7 October 2017 Milano Finanza
Bad for banks, the new ECB guidelines are instead an opportunity for servicers, there are about 200 of them in Italy. With margins that can go up to 30%.
An avalanche of bad loans is hitting the Italian market, more than expected so far. At the end of July, PwC forecasted that the sector should expand from 135-155 billion euro NPL managed by specialised companies (as assessed in 2016) to 200 billion in 2018. But the ECB guidelines, imposing the banks to depreciate their credits in short times, will accelerate this process. The new guidelines from Frankfurt must have been a shock for banks’ managers who, starting from 2018, will have to deal with automatic devaluations. In fact, after seven years, secured bad loans (backed by real estate) will be written off from the financial statements of the banks monitored by ECB. Whereas for unsecured loans, if on the books as NPLs, after two years they will be 100% accrued.
Credit Suisse has assessed that the six main Italian banks (Unicredit, Intesa Sanpaolo, Mps, Ubi, Banco-Bpm, Bper) had in the second quarter of 2017 NPE (non performing exposures, they include bad loans, unlikely to pay, and past due) for a total a value of 206.173 billion euro. A big problem for banks’ managers that will have to get rid of them, a big opportunity for servicers. Servicers are those companies, about 200 in Italy, that have refined the old art of credit collection, a sector destined to grow quickly in the future, proving that is possible to create value from the banking sector.
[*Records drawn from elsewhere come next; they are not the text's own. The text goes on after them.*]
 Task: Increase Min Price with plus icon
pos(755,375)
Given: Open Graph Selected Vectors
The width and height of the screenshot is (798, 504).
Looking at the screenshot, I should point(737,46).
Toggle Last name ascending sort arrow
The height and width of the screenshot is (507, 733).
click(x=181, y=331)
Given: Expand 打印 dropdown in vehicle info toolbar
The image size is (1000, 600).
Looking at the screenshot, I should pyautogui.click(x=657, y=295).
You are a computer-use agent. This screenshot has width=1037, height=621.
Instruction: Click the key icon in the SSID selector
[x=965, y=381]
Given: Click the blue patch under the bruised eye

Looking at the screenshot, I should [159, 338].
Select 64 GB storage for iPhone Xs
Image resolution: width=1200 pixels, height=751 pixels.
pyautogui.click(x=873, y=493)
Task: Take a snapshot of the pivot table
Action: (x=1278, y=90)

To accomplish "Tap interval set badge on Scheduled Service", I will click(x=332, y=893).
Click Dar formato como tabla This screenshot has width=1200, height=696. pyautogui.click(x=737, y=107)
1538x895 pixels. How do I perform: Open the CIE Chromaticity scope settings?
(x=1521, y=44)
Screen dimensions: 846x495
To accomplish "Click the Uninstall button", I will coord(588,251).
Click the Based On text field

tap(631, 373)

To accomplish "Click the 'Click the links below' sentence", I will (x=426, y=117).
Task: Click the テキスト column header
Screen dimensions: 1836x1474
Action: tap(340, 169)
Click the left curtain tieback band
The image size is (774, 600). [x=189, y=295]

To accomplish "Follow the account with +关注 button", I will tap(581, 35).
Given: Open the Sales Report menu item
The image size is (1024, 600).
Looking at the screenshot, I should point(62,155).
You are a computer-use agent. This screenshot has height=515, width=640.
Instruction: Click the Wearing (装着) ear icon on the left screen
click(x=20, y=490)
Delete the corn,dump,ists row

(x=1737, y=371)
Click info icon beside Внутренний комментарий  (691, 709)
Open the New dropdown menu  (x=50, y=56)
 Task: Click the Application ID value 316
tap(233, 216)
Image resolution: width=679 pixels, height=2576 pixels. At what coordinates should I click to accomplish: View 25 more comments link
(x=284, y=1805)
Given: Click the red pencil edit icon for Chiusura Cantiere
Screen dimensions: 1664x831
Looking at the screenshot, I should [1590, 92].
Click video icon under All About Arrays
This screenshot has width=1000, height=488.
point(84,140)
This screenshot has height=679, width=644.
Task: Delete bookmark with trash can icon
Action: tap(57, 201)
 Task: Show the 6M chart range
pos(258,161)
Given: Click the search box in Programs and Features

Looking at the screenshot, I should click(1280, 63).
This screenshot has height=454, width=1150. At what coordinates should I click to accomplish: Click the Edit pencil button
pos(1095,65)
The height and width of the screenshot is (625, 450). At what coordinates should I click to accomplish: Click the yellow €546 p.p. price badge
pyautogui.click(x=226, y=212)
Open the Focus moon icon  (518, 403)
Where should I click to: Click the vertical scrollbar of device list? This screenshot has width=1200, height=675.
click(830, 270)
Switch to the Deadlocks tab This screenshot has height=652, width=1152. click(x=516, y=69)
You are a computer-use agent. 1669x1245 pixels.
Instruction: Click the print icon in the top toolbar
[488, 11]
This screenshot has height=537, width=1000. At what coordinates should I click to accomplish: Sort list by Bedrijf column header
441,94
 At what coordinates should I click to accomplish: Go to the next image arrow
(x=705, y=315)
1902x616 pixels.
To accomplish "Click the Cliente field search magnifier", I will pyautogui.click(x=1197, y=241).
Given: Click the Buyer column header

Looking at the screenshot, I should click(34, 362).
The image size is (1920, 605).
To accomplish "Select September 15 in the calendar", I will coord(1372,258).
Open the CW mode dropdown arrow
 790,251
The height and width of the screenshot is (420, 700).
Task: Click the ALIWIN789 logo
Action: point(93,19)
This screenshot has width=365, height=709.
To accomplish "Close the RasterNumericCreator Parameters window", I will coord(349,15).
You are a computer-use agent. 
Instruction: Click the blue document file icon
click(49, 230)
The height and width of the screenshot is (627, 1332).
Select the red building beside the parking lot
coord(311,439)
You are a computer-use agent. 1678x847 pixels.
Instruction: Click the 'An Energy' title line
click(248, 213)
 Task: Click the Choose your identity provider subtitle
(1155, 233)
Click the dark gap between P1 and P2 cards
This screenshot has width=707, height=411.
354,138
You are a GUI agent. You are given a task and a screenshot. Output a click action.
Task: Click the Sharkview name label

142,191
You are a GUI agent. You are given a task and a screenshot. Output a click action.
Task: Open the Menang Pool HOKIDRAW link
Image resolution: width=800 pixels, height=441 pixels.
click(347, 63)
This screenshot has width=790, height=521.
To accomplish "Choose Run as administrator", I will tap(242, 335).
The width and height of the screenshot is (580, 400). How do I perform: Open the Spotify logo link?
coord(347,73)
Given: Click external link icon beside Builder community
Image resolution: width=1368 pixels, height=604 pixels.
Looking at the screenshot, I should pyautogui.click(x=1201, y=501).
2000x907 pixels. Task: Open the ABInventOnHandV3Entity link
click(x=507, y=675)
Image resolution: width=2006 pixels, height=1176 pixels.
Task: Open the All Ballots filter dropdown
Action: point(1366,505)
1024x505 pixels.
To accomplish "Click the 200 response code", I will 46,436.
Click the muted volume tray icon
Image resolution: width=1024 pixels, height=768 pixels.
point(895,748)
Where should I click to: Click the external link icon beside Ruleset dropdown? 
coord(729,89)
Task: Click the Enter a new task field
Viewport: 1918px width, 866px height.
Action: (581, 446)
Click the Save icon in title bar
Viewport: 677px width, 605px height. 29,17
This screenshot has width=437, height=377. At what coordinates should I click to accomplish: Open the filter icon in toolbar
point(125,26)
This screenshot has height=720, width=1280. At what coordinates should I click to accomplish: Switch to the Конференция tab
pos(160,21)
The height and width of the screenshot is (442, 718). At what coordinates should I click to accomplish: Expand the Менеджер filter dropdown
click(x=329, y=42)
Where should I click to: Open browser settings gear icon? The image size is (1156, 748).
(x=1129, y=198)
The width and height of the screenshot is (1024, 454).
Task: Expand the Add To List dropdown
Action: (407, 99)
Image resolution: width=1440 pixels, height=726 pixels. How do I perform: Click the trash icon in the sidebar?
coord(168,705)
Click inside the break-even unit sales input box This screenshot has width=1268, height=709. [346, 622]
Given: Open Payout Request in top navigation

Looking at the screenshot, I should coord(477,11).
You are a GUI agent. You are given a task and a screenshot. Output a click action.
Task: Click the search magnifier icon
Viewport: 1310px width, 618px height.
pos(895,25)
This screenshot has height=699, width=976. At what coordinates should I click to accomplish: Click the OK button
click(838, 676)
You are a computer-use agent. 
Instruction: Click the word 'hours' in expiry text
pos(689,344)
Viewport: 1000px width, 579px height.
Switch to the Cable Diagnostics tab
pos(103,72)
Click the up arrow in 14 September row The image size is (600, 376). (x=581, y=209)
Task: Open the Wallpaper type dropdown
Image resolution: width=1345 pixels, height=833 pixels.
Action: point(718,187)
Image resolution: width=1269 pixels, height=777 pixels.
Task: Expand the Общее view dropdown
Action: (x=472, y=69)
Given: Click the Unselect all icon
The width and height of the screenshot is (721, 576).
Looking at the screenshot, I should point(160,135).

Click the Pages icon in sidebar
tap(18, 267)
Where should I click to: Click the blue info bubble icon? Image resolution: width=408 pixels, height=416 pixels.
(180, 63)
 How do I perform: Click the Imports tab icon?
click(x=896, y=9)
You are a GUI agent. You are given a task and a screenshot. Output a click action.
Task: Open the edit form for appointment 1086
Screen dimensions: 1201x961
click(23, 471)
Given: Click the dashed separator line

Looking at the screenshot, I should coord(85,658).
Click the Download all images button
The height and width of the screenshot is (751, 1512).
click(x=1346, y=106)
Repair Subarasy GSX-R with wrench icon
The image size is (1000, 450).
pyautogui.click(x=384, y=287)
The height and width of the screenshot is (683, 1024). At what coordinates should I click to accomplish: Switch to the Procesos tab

As we can see from the chart based on the figures provided by PwC and elaborated by MF-Milano Finanza, for what concerns profitability (the incidence of earnings on the assets represented by gross NPLs managed and the ratio between EBITDA and earnings), servicers can achieve margins up to 30%. In some cases, these companies are also fully licensed banks, for others the transformation into bank will happen very soon. Plus, it’s not to exclude that some of them will be listed in Piazza Affari in the future. For instance, the group Az Holding Spa has entered the Elite program of Borsa Italiana, a program aimed at training societies and guiding them towards the Ipo, namely the allocation in the Stock Exchange. The main operator in the Italian market is indeed a bank, doBank, listed on the Milan Stock exchange since 17 July at 9 euro and, as per 6 October, it has stocks traded for 12 euro, 30% more in less than three months. DoBank, part of the American group Fortress, at the end of 2016 had NPLS for a value of 77.2 billion, thanks also to the 17.7 billion Fino portfolio from Unicredit (together with Pimco). According to MF-Milano Finanza, now the company is aiming at a second Unicredit portfolio of a value around 1 billion euro.
How much profit can a servicer make? If we forecast a revenue for 100, 50 is the expenses for qualified personnel, 30 for investments in specific software, there is left a margin of 20 that could be raised up to 25. As confirmed by Guido Lombardo, manager for the banking activities at Gruppo Fondiario(controlled by Tages Holding, where managers have a minority quota), “I would say that a 20% margin is already a good result”. Credito Fondiario should close 2017 with 38 billion managed credits, 4 of which in special servicing, and a Tier 1 capital at 15%. Nowadays it has 130 professionals against the 50 of three years ago, and the company plans to reach 150 employees by the first quarter of 2018.
Servicers can be divided into three types according to the license they have corresponding to the complexity of their activity. The code 115, the only one not monitored by Banca d’Italia, unlike the other two, “It’s easy to obtain, the company can do credit collection and it usually operates at a local level”, explains Vito Ruscigno, PwC partner that has carried out a comprehensive work on the sector with the title “The Italian NPL market. The place to be”, published last summer. “The 106 license is given to regulated medium-sized companies. They can do surveillance activity, as well as issuing loans to other societies. Then there are banks such as doBank and Credito Fondiario”.
Ruscigno confirms the trend of servicers transforming into banks, anticipating also that some companies “are thinking about it, but it’s still too early to assess how many servicers in Italy are ready for the transition”.